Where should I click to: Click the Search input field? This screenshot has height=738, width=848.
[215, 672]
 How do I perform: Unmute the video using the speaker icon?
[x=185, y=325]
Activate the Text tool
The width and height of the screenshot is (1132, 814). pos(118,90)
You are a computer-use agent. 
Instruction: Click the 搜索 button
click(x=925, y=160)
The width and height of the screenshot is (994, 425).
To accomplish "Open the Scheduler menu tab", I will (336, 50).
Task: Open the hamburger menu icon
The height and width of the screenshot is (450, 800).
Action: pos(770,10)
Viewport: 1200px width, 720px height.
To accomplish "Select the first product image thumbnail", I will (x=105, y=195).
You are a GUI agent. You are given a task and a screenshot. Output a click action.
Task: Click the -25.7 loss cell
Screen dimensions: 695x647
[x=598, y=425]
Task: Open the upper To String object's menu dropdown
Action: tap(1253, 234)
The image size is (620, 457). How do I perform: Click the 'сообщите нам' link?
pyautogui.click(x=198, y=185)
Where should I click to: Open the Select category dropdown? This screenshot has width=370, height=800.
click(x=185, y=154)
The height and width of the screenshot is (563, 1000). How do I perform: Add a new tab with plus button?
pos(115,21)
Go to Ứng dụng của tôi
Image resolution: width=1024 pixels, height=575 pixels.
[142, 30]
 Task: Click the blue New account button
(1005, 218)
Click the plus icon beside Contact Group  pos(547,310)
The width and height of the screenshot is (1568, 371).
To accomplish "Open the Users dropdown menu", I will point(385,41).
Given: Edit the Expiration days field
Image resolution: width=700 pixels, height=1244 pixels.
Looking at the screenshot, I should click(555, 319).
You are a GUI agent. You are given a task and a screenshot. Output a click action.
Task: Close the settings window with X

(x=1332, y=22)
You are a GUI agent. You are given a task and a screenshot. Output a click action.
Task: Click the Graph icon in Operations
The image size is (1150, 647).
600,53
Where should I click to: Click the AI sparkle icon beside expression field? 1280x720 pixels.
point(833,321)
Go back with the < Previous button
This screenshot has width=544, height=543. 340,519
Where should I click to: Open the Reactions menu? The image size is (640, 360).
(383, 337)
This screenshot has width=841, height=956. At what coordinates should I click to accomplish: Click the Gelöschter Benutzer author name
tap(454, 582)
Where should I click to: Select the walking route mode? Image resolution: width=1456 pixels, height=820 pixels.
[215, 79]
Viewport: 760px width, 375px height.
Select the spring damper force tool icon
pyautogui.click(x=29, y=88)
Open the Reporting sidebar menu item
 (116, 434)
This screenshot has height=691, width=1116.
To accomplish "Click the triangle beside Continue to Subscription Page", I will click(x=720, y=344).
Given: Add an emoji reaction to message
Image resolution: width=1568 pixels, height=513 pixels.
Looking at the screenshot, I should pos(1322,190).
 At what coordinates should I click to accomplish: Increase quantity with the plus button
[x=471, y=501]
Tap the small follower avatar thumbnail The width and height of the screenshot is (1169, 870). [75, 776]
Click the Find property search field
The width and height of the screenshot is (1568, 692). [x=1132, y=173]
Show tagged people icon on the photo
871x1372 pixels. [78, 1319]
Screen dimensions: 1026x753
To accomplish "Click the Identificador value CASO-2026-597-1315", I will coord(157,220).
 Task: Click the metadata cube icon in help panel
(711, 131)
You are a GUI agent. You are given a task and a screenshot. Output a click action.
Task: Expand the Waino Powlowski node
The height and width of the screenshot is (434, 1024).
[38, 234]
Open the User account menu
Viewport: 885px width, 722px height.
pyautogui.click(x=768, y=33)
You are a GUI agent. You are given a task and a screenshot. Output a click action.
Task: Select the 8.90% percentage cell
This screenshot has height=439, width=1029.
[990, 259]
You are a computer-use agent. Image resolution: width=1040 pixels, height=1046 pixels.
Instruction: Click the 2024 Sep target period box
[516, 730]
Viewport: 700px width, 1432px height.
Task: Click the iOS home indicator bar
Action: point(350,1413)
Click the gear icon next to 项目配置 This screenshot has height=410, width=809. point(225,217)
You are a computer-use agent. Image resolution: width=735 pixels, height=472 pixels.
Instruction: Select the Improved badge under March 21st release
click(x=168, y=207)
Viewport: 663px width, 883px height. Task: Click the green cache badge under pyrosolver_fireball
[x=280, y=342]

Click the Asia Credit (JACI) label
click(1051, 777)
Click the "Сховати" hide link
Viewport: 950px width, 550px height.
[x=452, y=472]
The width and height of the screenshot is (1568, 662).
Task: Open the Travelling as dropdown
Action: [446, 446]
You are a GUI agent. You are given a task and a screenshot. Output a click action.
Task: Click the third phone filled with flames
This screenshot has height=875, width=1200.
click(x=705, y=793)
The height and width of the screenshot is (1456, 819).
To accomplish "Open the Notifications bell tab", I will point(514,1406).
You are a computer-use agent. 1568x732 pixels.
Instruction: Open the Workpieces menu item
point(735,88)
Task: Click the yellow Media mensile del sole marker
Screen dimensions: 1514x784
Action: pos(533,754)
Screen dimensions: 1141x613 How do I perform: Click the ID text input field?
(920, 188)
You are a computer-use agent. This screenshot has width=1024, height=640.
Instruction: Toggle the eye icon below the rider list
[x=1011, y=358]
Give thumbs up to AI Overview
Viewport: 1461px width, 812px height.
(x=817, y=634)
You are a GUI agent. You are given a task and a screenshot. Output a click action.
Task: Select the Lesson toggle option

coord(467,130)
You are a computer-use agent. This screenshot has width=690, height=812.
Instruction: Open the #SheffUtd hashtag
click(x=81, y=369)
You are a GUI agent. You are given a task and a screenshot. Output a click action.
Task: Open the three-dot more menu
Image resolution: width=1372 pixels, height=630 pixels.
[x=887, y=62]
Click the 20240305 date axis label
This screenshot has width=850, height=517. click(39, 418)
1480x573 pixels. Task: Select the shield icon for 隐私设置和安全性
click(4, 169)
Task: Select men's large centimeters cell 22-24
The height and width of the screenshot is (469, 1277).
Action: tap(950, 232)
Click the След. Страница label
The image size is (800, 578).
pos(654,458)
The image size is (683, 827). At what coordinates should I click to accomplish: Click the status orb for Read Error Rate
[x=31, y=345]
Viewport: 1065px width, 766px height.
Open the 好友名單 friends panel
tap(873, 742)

++++

_Problem statement:_
The line containing "Task: Open the three-dot more menu" and each line after it through the end of the listing above must be printed exactly, with nothing added.

_Task response:_
Task: Open the three-dot more menu
Image resolution: width=1372 pixels, height=630 pixels.
[x=887, y=62]
Click the 20240305 date axis label
This screenshot has width=850, height=517. click(39, 418)
1480x573 pixels. Task: Select the shield icon for 隐私设置和安全性
click(4, 169)
Task: Select men's large centimeters cell 22-24
The height and width of the screenshot is (469, 1277).
Action: tap(950, 232)
Click the След. Страница label
The image size is (800, 578).
pos(654,458)
The image size is (683, 827). At what coordinates should I click to accomplish: Click the status orb for Read Error Rate
[x=31, y=345]
Viewport: 1065px width, 766px height.
Open the 好友名單 friends panel
tap(873, 742)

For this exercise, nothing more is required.